Will Sage Grouse Conservation Efforts Fly?

Posted on March 15, 2013 by Mike Brennan

The clock is ticking on the U.S. Fish & Wildlife Service’s 2015 deadline to decide whether to list the Greater sage grouse under the Endangered Species Act.  In the states where the grouse still exists - Washington, Oregon, California, Nevada, Idaho, Montana, Wyoming, Colorado, Utah and the Dakotas - ambitious efforts seek to protect the species and make an ESA listing unnecessary.  Wyoming – uniquely blessed with some 54% of the remaining sage grouse in the world, spread across 32 million acres of sagebrush habitat – is both ground zero for and the leader in a landscape-scale experiment in collaborative wildlife conservation.

This saga began in January 2005, when FWS decided not to list the species.  Since then, sage grouse lawsuits have flown fast and furiously.  Litigation was highly predictable, given the history of the ESA, the magnitude of the impacts associated with a potential listing, and the setting; conflict regarding wildlife conservation needs, goals and opportunities runs deep in the West, particularly in the “Sagebrush Sea,” where distrust of the federal government and its institutions often seems learned from birth.  The most remarkable aspect of the sage grouse saga is that history and location notwithstanding, it has brought together federal, state and private sector interests across much of the western United States who seek to conserve the species and thereby make listing unnecessary.

Beginning in 2007, the landscape of sage-grouse conservation began to change, led by the State of Wyoming and its “Core Area Policy,” which was designed to identify, maintain, and enhance sage-grouse habitat and populations within the species’ core habitat areas.  The pace quickened in 2011, when Oregon followed with a similar core-area approach.  Wyoming Governor Matt Mead and Secretary of the Interior Ken Salazar hosted a sage-grouse conservation meeting in Cheyenne involving federal and state representatives, that. focused on the development of a coordinated, landscape-level conservation strategy, seeking a collaborative conservation effort at the state, federal and local levels.

Following the Cheyenne summit, the states of Utah, Idaho and Nevada initiated new efforts to develop their own sage grouse management plans, while various federal agencies are vigorously pursuing their own sage grouse conservation efforts.  The Bureau of Land Management and the U.S. Forest Service are revising their management plans in Wyoming, Colorado, North and South Dakota, Utah, Montana, Idaho, Nevada, Oregon, and California to incorporate consistent sage grouse conservation objectives and measures.  The Natural Resource Conservation Service’s Sage-Grouse Initiative is focusing on conservation grant and technical assistance programs to improve sage-grouse habitat and rangelands productivity.  The Department of Agriculture announced an additional $18.2 million Grassland Reserve program in 2011 to help ranchers in Wyoming, Idaho and Utah conserve critical sage-grouse habitats.

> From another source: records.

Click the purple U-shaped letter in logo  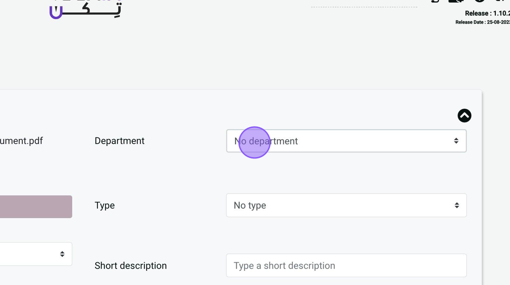[56, 13]
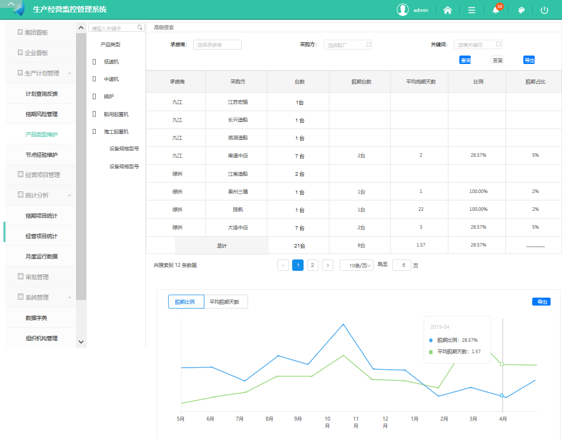The width and height of the screenshot is (562, 440).
Task: Click the 承接商 contractor input field
Action: pos(217,45)
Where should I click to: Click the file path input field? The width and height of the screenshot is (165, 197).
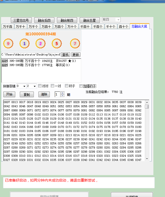pos(31,55)
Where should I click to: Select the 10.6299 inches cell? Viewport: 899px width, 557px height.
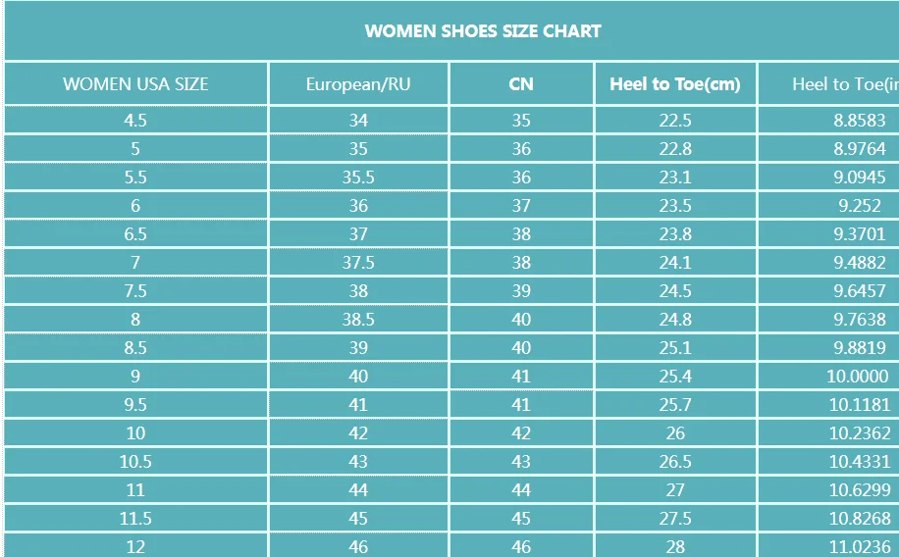[860, 490]
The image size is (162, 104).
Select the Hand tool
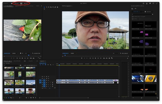[57, 7]
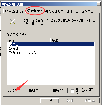102x105 pixels.
Task: Sort list by the 名称 column header
Action: point(29,40)
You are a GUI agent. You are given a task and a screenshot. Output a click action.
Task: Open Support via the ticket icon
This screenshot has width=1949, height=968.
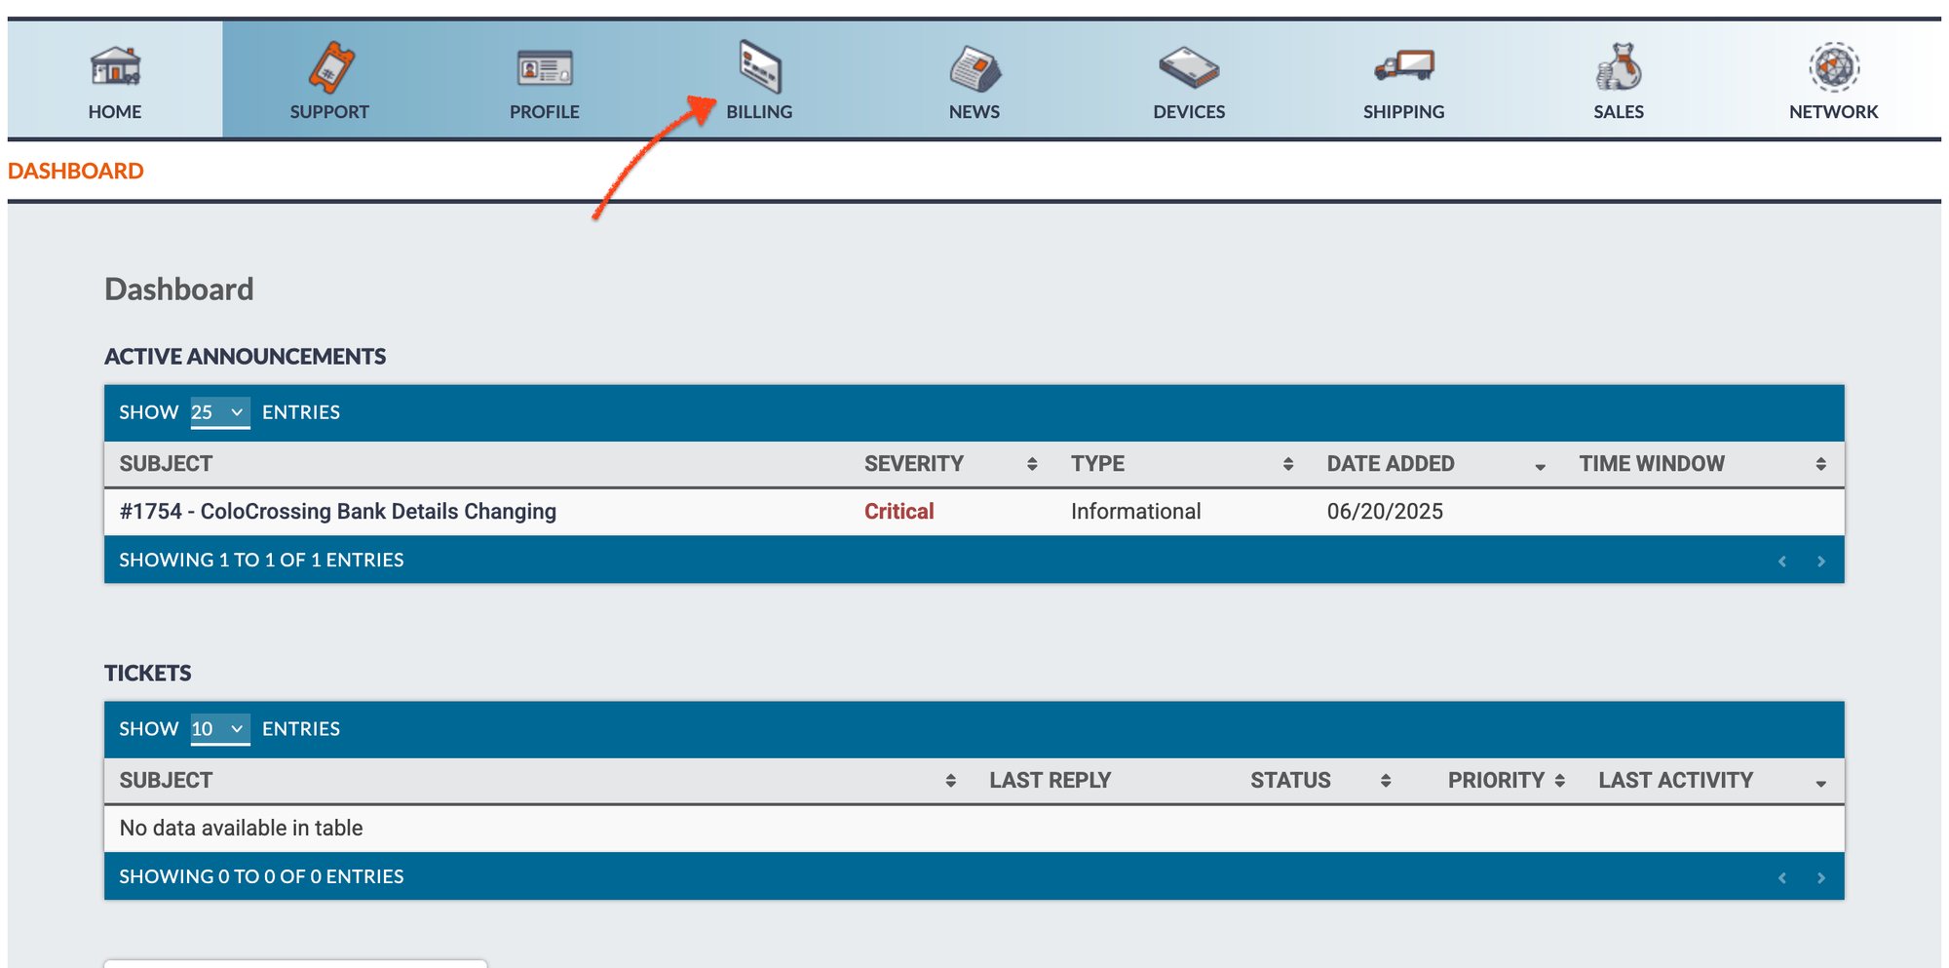click(330, 67)
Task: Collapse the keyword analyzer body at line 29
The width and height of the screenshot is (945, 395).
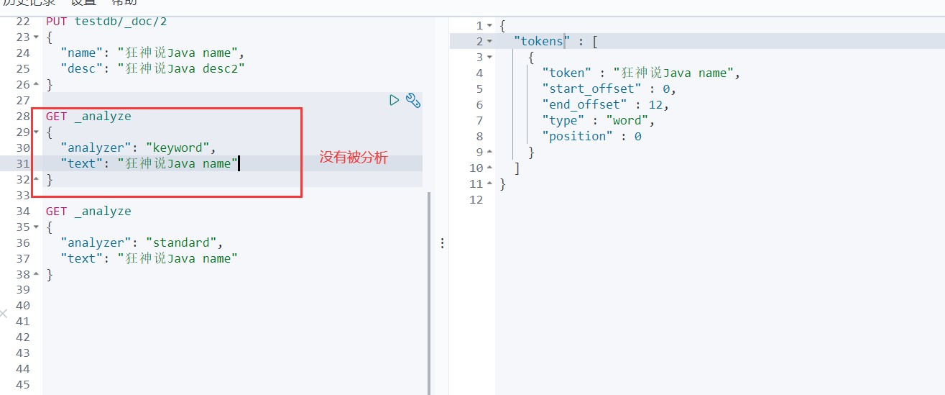Action: (x=37, y=132)
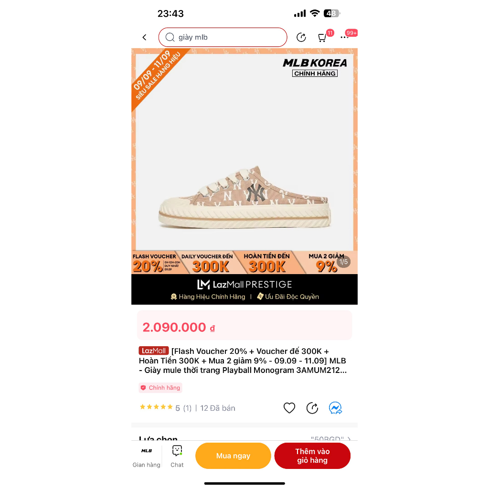Screen dimensions: 489x489
Task: Open the mule shoe product image
Action: pyautogui.click(x=245, y=197)
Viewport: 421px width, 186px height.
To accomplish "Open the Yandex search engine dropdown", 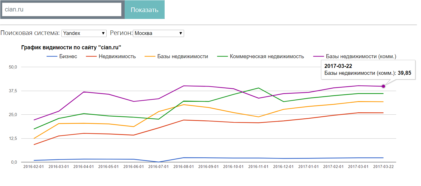I will click(x=84, y=33).
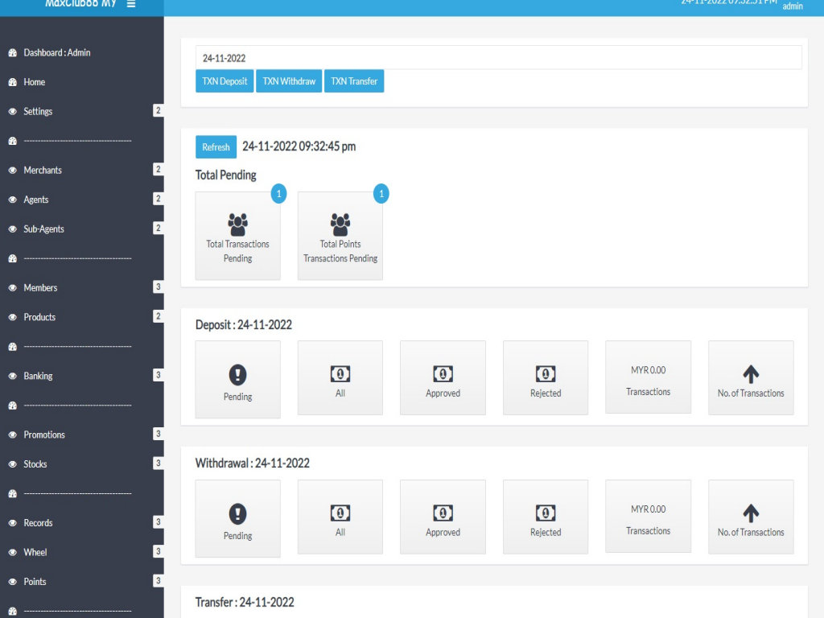Click the TXN Transfer button

point(354,81)
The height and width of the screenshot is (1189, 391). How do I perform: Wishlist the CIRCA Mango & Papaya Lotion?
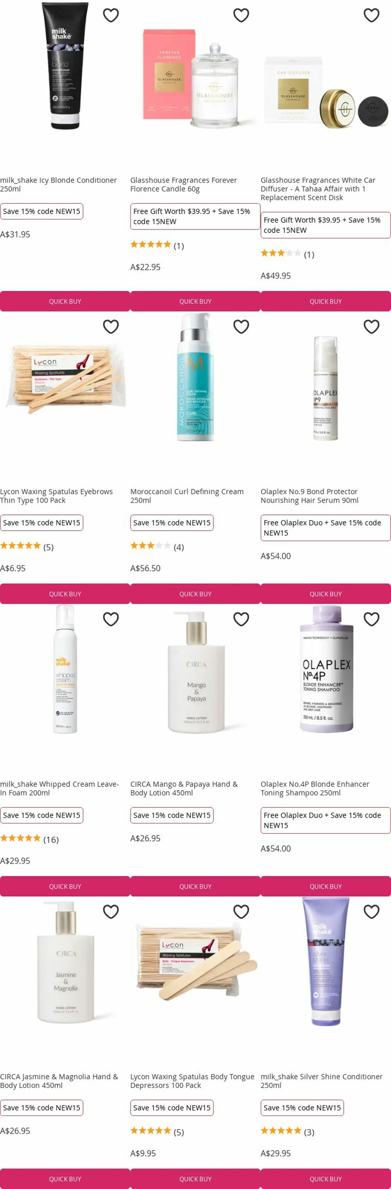coord(241,619)
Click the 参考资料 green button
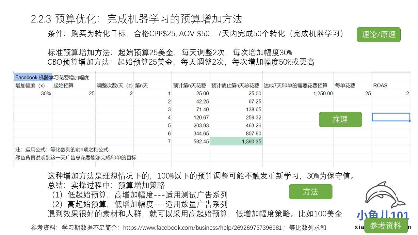Viewport: 418px width, 235px height. pyautogui.click(x=386, y=226)
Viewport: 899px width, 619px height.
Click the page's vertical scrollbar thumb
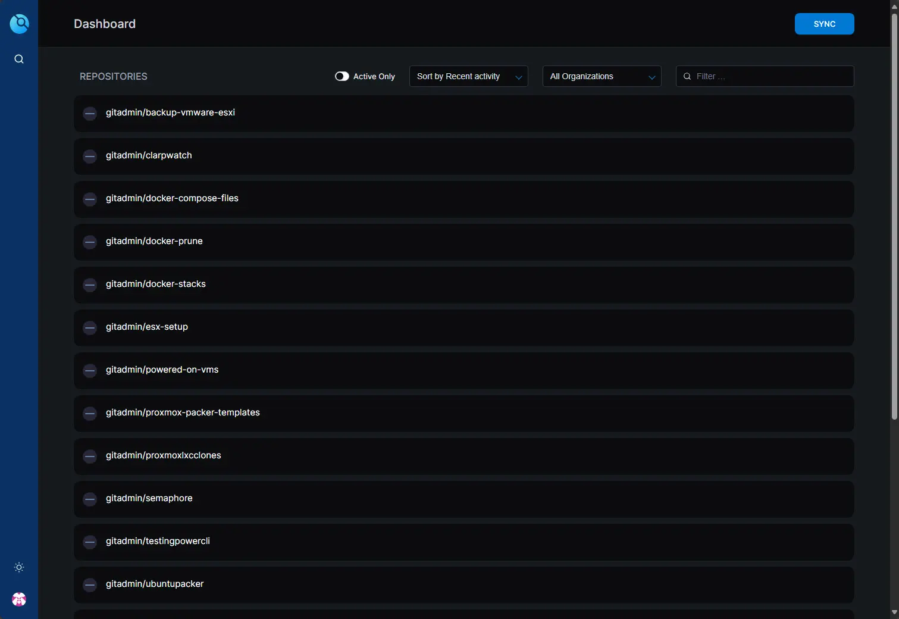click(x=894, y=214)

 And on March 8, 2012, Agriculture Secretary Vilsack and Secretary of the Interior Salazar announced the establishment of the Working Lands for Wildlife partnership program, a $33 million program to conserve sage grouse and six other species.

In addition to state and federal conservation efforts, ranching, mining, oil and gas and other interests are developing Candidate Conservation Agreements with Assurances (CCAAs) to provide for sage grouse conservation on private and other nonfederal lands in Wyoming, Idaho, and elsewhere.  FWS has recently published a draft sage grouse CCAA to be available for Wyoming landowners, and numerous other local efforts are ongoing.

Whether these and other efforts can make an ESA listing unnecessary only time will tell.  Sage grouse still occupy some 160 million acres of land, making this a landscape conservation effort of heroic scale.  Skeptics, and history, would bet against it.  But if the state, federal, and private sector efforts are successful, it will stand as an historical moment in wildlife conservation, and as validation of the West’s author and historian laureate, Wallace Stegner, who wrote:

“This is the native home of hope.  When it fully learns that cooperation, not rugged individualism, is the pattern that most characterizes and preserves it, then it will have achieved itself and outlived its origin.  Then it has a chance to create a society to match its scenery.”
Wallace Stegner, The Sound of Mountain Water 38 (1980).